Work to be completed: According to the message about revamping the attr API, which attributes does the "convert" codepath want to check?

Document text:
▼

* Re attr API further revamp
@ 2016-06-13 20:55 Junio C Hamano
2016-06-13 21:31 ` Stefan Beller
0 siblings, 1 reply; 3+ messages in thread
From: Junio C Hamano @ 2016-06-13 20:55 UTC (permalink / raw)
To: git; +Cc: Stefan Beller
I hate to be doing this, but we need yet another revamp to the attr
API that affects all the callers.
In the original design, a codepath that wants to check attributes
repeatedly for many paths (e.g. "convert" that wants to see what
crlf, ident, filter, eol and text attributes are set to for paths
that it is asked to munge the blob contents for) used to allocate
static struct git_attr_check {
struct git_attr *attr;
const char *value;
} ccheck[NUM_ATTRS];
and populated the array when the first time the codepath was
entered, e.g.

▲

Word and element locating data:
▼

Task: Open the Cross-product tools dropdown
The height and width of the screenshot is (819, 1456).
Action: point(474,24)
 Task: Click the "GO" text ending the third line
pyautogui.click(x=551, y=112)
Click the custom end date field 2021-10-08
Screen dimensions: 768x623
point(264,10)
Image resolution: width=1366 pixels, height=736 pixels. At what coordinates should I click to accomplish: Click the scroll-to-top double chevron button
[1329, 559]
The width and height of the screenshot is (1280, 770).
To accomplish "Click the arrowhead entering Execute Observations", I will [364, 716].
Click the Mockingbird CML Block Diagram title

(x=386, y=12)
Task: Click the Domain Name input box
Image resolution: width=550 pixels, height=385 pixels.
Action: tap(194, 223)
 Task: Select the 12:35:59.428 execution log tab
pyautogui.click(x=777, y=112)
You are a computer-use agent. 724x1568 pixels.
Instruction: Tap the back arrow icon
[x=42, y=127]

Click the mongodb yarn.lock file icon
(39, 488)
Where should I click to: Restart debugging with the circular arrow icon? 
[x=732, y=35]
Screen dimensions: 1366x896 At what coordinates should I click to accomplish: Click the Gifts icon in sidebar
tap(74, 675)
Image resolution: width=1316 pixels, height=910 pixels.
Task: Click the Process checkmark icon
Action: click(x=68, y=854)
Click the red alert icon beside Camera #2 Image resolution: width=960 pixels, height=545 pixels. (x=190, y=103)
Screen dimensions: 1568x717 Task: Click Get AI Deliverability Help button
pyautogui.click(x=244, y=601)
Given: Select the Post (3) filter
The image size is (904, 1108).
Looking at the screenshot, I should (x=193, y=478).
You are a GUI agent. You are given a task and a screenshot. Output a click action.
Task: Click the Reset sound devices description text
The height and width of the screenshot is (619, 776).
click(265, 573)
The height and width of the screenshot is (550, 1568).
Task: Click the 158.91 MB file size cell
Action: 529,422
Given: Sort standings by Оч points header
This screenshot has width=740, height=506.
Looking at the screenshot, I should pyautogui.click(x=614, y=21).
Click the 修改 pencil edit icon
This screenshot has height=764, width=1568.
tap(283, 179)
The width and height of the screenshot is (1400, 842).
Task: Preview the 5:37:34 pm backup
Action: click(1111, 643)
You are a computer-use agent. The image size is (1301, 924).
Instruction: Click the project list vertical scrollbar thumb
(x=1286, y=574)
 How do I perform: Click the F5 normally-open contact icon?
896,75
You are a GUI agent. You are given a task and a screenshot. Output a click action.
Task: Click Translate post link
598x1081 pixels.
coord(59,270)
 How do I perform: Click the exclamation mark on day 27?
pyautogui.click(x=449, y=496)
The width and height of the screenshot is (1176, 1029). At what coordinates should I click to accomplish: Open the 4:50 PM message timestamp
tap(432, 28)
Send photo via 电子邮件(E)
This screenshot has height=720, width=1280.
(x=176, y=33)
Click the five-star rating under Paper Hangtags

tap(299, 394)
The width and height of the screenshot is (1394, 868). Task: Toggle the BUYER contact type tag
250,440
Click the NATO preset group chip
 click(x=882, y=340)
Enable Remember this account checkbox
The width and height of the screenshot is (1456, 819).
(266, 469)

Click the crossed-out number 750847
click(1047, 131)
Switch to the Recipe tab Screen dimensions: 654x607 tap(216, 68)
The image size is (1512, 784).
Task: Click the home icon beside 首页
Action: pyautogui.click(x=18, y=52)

▲

Written answer: It checks the crlf, ident, filter, eol and text attributes.